▸ Seçilen alıntı:
68. Kalem Suresi / 13.ayet

Son derece kaba, üstüne üstlük şımarık olana.

Bknz: (5/49)(6/56)

Mustafa Çavdar Meali

Kalem 13 ayeti için diğer mealler.

Abdülbaki Gölpınarlı Meali:

Ayrıca da çirkin ve kötü huylu soysuza.

(Kalem 13)

Abdullah-Ahmet Akgün Meali:

Zorba, saygısız, sonra da kulağı kesik (rezilliği bir marifet ve meslek haline getirenlere de kulak asıp bu tiplerin peşine gitme).*

(Kalem 13)

Abdullah Parlıyan Meali:

kaba, şerefsiz ve soysuz olan kimseye,

(Kalem 13)

Adem Uğur Meali:

Kaba ve kötülükle damgalı,

(Kalem 13)

Ahmet Hulusi Meali:

Tutucu cahile, üstelik inkarıyla damgalıya!

(Kalem 13)

Ahmet Tekin Meali:

Saygısız zorbalara, sonra da, soysuz, zina mahsulü, damgalı dalkavuklara boyun eğme.

(Kalem 13)

Ahmet Varol Meali

Kaba ve bütün bunlardan sonra soyu belirsiz.

(Kalem 13)

Ali Bulaç Meali:

Zorba, saygısız, sonra da kulağı kesik;

(Kalem 13)

Ali Fikri Yavuz Meali:

Zorbayı, bütün bunlarla beraber soysuz olan yardıkçıyı...

(Kalem 13)

▸ Sağlanan bilgiler:

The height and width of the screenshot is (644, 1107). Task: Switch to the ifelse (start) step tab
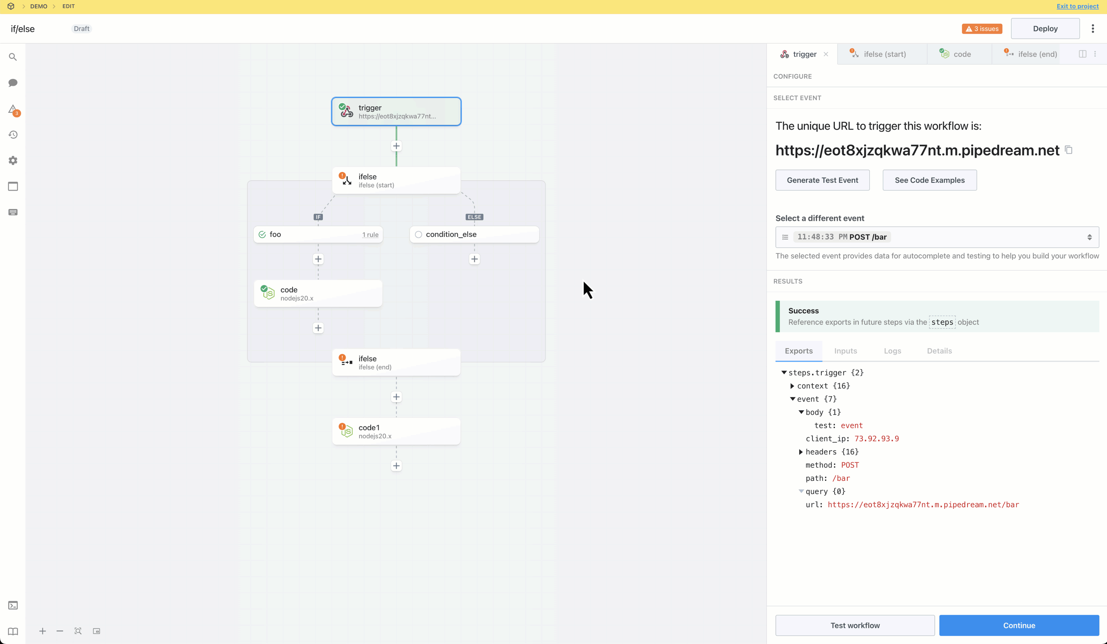point(884,54)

▸ Görev listesi:
**a.** Alıntıda Ahmet Varol Meali, Kalem 13. ayeti hangi cümleyle karşılıyor?
**b.** Alıntıdaki meallerden hangileri "soysuz" sözcüğünü (ek almış biçimleri de dahil) içeriyor? Bu meallerin başlıklarını eksiksiz sıralayın.
Yanıtlar için yalnızca alıntıya başvurun.

▸ Görev yanıtları:
**a.** Kaba ve bütün bunlardan sonra soyu belirsiz.

**b.** Abdülbaki Gölpınarlı Meali, Abdullah Parlıyan Meali, Ahmet Tekin Meali, Ali Fikri Yavuz Meali